Task item
Search the material below for the string "blue" and extract each line that has it.
════════════════
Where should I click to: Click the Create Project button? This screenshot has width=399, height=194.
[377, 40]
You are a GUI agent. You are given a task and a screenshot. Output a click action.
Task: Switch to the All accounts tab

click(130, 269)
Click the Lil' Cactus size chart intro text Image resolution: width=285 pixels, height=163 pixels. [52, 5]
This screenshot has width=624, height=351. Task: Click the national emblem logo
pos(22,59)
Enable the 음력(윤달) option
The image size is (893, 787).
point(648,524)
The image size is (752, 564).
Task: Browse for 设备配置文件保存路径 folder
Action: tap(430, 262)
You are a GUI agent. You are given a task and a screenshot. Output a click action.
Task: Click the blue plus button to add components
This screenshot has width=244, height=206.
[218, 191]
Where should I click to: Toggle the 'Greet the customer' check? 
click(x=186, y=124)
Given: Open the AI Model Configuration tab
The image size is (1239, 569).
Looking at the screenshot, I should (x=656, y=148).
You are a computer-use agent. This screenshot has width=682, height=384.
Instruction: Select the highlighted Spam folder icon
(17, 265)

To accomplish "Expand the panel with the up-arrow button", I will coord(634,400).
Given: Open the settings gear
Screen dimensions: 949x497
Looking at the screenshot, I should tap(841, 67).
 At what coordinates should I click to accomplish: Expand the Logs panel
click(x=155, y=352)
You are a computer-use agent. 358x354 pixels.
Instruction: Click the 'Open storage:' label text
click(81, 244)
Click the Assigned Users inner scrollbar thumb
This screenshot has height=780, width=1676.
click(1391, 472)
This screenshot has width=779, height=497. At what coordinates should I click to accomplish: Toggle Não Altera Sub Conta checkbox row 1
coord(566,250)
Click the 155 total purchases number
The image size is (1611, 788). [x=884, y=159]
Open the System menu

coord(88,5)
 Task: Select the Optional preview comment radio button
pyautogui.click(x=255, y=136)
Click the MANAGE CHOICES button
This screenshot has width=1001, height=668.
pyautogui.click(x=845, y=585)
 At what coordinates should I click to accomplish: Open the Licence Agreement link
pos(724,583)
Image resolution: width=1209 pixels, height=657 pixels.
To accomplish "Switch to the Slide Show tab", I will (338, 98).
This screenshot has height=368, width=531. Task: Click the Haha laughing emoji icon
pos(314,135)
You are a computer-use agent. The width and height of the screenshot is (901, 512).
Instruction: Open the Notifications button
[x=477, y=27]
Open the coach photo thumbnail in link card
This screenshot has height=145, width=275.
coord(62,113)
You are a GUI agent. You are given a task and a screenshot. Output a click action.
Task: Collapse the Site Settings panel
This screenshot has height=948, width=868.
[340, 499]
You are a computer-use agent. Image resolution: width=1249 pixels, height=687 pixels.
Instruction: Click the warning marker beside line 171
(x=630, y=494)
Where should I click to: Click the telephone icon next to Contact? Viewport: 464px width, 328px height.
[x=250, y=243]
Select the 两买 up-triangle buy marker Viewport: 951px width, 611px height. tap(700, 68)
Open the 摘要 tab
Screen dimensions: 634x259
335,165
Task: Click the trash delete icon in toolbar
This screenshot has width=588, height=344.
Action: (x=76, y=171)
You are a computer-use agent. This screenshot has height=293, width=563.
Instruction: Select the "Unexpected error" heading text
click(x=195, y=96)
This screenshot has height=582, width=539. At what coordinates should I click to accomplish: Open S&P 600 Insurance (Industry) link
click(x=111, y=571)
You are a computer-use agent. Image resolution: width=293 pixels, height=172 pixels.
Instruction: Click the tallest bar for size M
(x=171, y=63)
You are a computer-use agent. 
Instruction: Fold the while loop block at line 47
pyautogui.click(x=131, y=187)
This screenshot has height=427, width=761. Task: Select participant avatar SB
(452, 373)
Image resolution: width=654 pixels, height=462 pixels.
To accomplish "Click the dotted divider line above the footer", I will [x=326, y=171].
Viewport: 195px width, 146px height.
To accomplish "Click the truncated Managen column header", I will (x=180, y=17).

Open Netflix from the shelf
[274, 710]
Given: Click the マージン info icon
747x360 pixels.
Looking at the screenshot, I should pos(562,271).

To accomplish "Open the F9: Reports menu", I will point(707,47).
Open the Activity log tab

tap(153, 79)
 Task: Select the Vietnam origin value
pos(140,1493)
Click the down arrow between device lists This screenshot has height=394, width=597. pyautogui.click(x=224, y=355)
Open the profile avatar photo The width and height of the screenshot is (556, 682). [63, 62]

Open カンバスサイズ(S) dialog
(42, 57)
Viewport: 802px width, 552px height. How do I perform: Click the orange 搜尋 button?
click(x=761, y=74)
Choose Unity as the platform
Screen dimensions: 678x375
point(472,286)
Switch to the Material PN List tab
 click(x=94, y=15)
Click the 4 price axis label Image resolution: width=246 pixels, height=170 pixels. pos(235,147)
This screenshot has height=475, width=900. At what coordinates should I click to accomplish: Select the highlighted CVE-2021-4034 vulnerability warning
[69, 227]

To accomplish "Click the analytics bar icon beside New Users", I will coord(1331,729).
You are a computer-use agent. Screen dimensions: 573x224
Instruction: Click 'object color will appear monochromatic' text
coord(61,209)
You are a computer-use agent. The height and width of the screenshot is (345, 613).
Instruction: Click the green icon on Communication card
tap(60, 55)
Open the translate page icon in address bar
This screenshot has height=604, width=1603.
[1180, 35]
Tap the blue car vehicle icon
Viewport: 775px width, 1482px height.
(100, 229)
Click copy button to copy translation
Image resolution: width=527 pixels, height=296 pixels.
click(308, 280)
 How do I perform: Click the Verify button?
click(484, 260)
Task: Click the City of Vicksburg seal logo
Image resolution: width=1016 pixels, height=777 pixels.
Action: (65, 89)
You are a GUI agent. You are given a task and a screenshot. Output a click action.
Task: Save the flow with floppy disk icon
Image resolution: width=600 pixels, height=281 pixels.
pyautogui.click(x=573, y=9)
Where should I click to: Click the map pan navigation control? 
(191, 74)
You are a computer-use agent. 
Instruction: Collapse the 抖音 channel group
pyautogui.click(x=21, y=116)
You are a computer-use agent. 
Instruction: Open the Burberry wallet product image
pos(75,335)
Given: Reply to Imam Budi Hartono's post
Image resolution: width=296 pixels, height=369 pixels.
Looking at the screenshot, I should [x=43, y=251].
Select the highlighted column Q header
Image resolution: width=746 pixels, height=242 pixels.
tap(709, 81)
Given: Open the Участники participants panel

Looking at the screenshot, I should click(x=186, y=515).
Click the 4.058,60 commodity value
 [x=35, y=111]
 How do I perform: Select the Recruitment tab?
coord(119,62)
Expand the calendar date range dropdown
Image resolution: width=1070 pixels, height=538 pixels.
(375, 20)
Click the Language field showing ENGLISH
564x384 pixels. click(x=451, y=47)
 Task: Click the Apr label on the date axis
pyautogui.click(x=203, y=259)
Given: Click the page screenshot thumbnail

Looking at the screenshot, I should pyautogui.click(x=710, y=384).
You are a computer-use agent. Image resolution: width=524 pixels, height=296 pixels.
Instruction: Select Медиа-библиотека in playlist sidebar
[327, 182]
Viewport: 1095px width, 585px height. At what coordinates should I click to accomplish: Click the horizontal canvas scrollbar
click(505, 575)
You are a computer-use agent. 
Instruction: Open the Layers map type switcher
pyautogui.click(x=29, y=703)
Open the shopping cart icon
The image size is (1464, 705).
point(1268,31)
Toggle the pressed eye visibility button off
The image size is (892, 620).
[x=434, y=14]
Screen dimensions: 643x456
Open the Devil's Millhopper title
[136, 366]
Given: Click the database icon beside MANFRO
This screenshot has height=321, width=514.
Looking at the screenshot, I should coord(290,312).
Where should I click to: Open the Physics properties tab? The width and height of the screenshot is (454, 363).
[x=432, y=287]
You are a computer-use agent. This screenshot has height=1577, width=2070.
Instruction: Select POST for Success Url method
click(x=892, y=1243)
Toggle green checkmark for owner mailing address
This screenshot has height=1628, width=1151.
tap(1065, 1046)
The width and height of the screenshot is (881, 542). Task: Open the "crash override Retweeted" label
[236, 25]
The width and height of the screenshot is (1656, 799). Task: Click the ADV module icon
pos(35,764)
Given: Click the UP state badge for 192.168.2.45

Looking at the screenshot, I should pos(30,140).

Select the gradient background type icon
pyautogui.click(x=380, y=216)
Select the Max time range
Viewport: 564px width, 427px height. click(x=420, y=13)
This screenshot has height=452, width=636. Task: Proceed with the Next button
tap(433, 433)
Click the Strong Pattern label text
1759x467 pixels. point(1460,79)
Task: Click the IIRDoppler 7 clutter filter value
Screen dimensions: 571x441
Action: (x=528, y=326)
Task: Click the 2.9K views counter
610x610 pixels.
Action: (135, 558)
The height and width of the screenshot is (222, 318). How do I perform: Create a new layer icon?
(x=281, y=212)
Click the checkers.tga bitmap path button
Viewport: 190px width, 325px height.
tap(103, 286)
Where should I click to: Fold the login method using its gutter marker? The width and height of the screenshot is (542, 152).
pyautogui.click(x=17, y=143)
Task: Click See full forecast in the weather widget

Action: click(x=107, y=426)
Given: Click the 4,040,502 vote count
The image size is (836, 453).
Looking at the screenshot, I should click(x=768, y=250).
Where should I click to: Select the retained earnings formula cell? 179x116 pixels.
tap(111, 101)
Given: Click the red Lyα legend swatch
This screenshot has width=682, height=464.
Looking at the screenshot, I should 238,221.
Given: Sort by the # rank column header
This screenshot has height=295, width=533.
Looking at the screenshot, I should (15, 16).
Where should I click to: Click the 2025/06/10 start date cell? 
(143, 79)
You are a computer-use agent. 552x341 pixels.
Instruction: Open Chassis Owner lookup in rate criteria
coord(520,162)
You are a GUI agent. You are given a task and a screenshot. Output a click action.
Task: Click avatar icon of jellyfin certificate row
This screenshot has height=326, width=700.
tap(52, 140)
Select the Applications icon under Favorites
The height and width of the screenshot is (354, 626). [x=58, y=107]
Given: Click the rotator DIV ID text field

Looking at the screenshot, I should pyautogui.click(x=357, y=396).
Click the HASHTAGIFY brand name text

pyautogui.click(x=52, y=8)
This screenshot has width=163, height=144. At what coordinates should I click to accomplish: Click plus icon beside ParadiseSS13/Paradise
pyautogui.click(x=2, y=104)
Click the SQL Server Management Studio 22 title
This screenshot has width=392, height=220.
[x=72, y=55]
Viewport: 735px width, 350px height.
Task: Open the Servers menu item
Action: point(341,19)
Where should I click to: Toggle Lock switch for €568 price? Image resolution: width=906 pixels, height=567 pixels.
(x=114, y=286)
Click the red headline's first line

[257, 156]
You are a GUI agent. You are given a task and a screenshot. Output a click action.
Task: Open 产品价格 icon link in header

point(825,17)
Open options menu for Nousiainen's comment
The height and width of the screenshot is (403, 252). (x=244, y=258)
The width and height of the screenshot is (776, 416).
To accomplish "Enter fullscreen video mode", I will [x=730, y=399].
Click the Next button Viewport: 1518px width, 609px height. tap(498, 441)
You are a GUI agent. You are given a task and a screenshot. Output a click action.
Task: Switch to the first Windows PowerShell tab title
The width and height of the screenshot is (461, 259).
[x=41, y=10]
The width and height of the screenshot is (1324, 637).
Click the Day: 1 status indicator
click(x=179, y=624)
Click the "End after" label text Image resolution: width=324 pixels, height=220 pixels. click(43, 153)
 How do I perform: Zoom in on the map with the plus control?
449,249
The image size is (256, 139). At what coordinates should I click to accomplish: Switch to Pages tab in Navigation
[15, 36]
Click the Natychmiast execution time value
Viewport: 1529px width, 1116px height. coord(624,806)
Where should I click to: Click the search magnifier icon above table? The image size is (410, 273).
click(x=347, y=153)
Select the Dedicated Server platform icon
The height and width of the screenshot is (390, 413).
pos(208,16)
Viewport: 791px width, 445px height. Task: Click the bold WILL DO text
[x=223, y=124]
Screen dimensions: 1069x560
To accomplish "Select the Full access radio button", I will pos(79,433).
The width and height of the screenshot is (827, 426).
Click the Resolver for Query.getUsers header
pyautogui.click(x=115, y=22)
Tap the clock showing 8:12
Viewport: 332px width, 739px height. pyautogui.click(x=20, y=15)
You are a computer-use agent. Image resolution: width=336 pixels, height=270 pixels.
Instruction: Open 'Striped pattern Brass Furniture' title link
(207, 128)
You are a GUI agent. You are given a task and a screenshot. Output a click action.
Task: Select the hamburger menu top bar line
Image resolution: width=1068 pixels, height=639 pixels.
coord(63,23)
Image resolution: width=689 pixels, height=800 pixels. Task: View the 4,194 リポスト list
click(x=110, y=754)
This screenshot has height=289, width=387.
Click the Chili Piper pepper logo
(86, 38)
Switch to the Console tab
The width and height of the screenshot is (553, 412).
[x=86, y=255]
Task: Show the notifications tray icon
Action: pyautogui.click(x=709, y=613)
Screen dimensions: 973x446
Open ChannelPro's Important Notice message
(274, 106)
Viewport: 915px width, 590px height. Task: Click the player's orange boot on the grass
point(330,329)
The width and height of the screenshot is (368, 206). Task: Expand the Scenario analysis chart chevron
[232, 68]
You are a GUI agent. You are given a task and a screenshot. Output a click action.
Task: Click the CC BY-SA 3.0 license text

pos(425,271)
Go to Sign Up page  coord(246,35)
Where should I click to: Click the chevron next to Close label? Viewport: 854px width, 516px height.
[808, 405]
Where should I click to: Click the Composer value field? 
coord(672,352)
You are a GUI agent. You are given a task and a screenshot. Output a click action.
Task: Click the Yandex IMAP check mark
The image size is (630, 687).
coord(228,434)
════════════════
Solution to this problem
Task: Click the blue plus button to add components
Tap the blue car vehicle icon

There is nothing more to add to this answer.